__ACTIVITY__
Which lines hold the word "size"? Copy each of them from the material.

__SOURCE MATERIAL__

---------------

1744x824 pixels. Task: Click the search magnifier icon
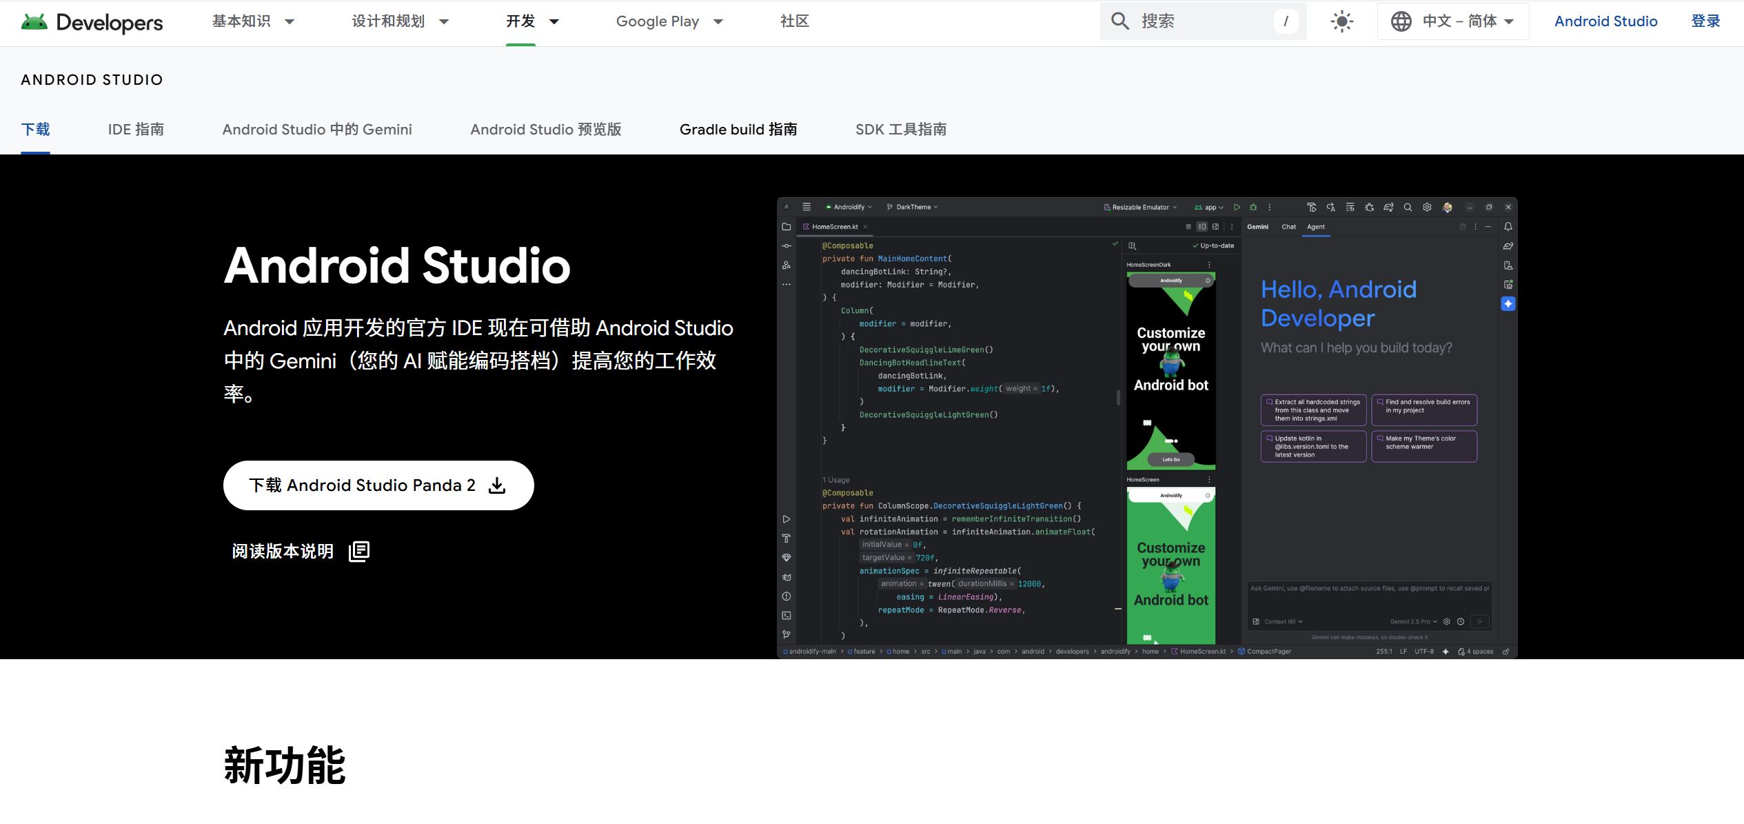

---------------

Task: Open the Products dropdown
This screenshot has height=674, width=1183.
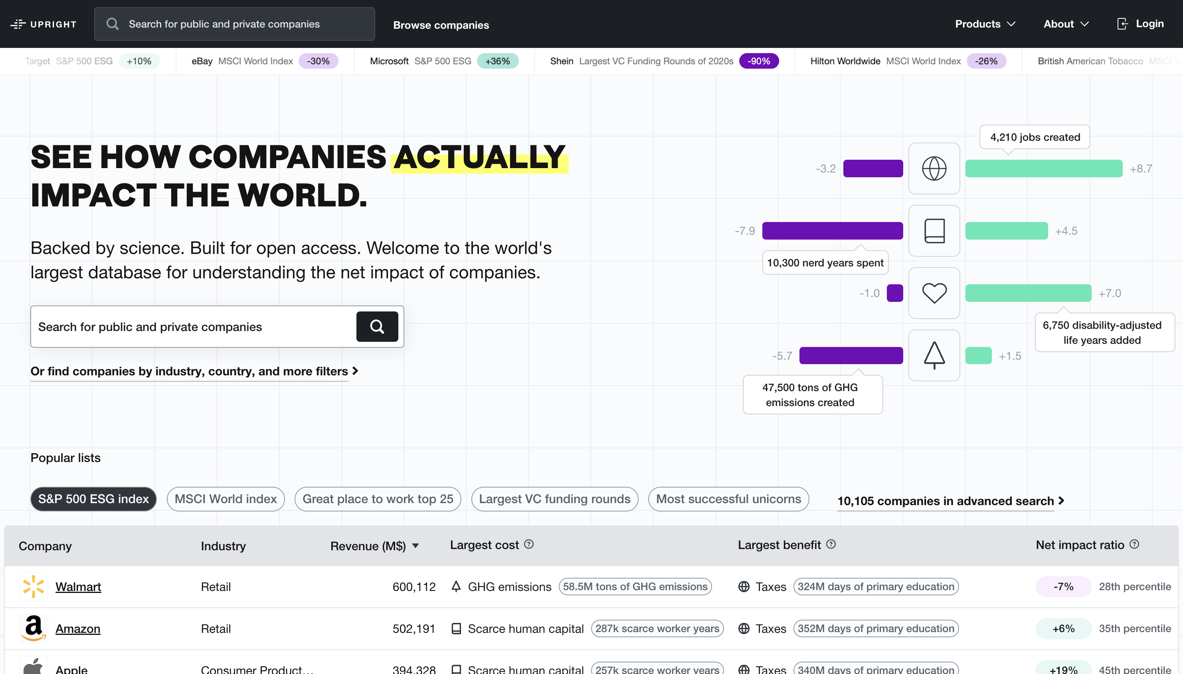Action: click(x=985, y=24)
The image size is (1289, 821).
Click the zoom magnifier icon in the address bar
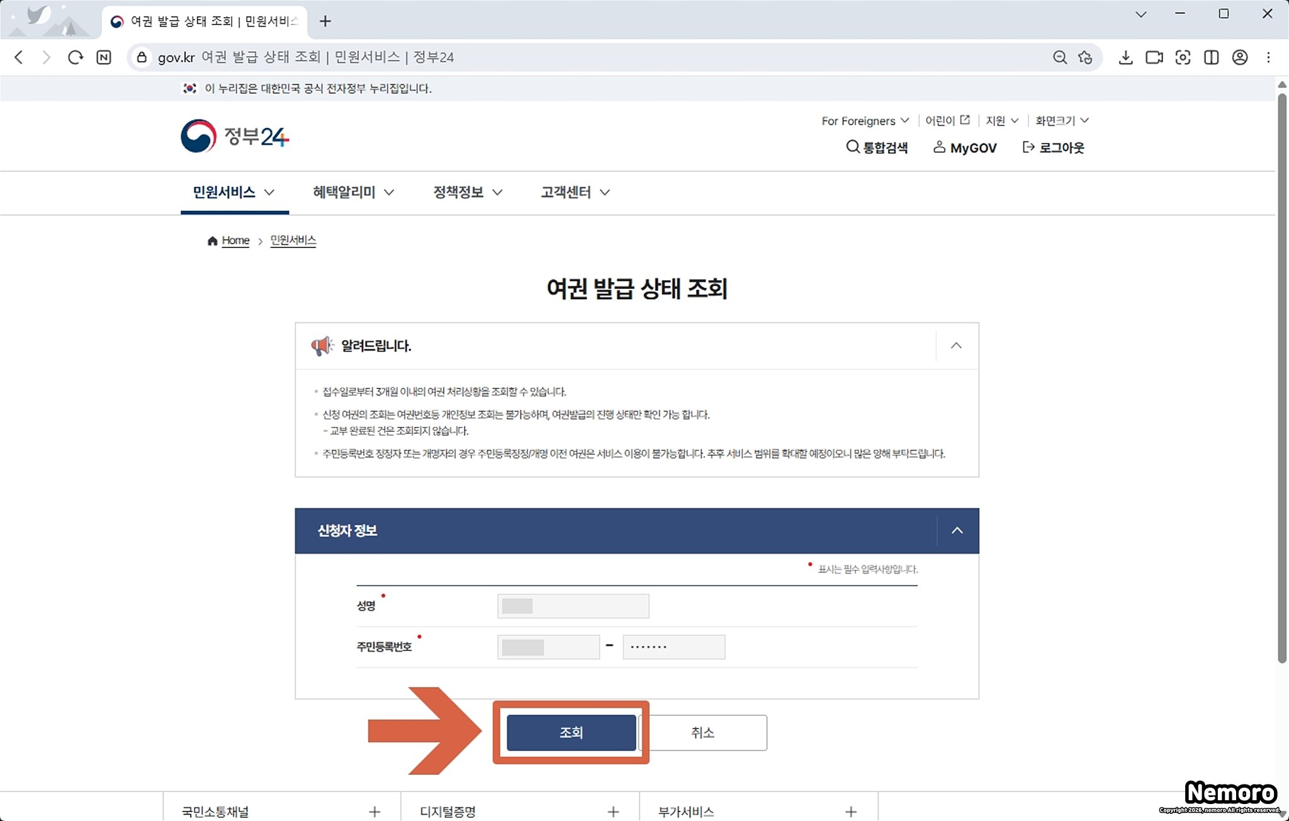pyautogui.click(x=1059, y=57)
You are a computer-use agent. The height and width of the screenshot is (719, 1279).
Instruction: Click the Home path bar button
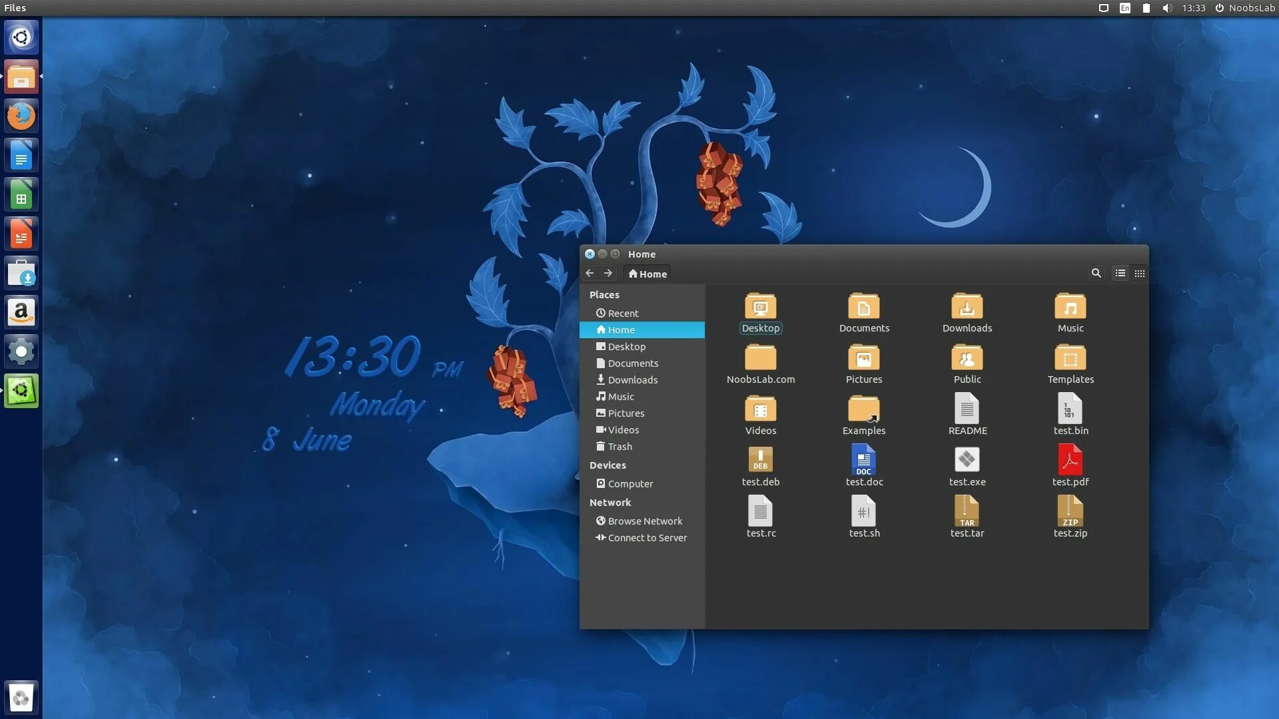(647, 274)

---------------

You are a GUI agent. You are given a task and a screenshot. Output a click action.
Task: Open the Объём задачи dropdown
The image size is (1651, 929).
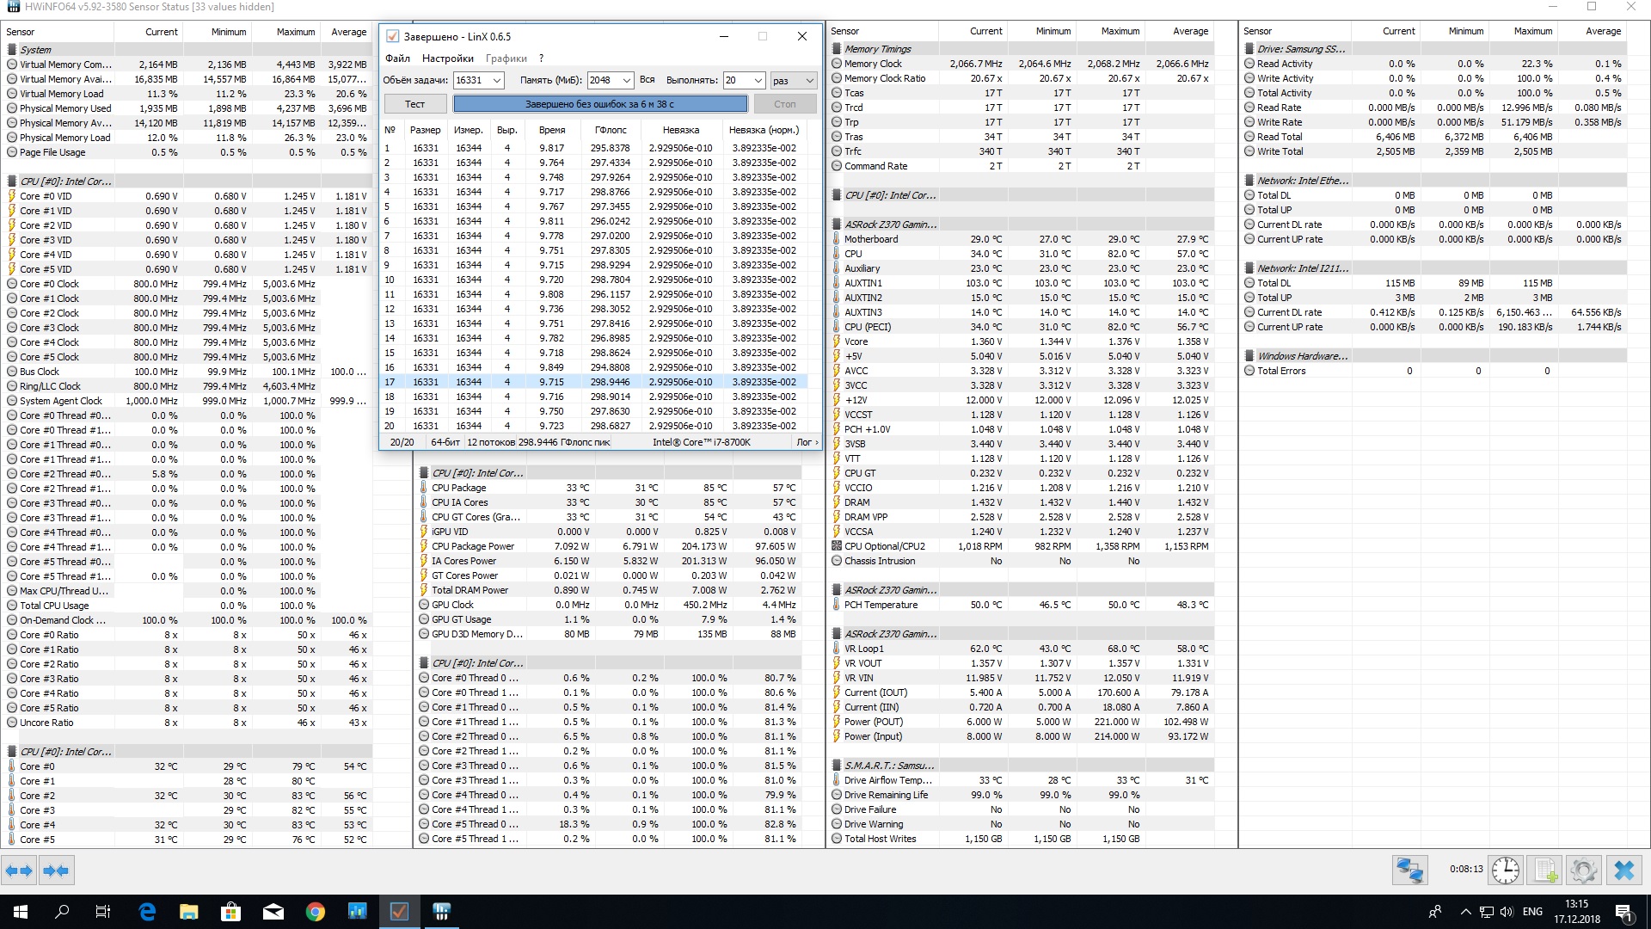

---------------

__RESPONSE AREA__
The image size is (1289, 821).
The image size is (1651, 929).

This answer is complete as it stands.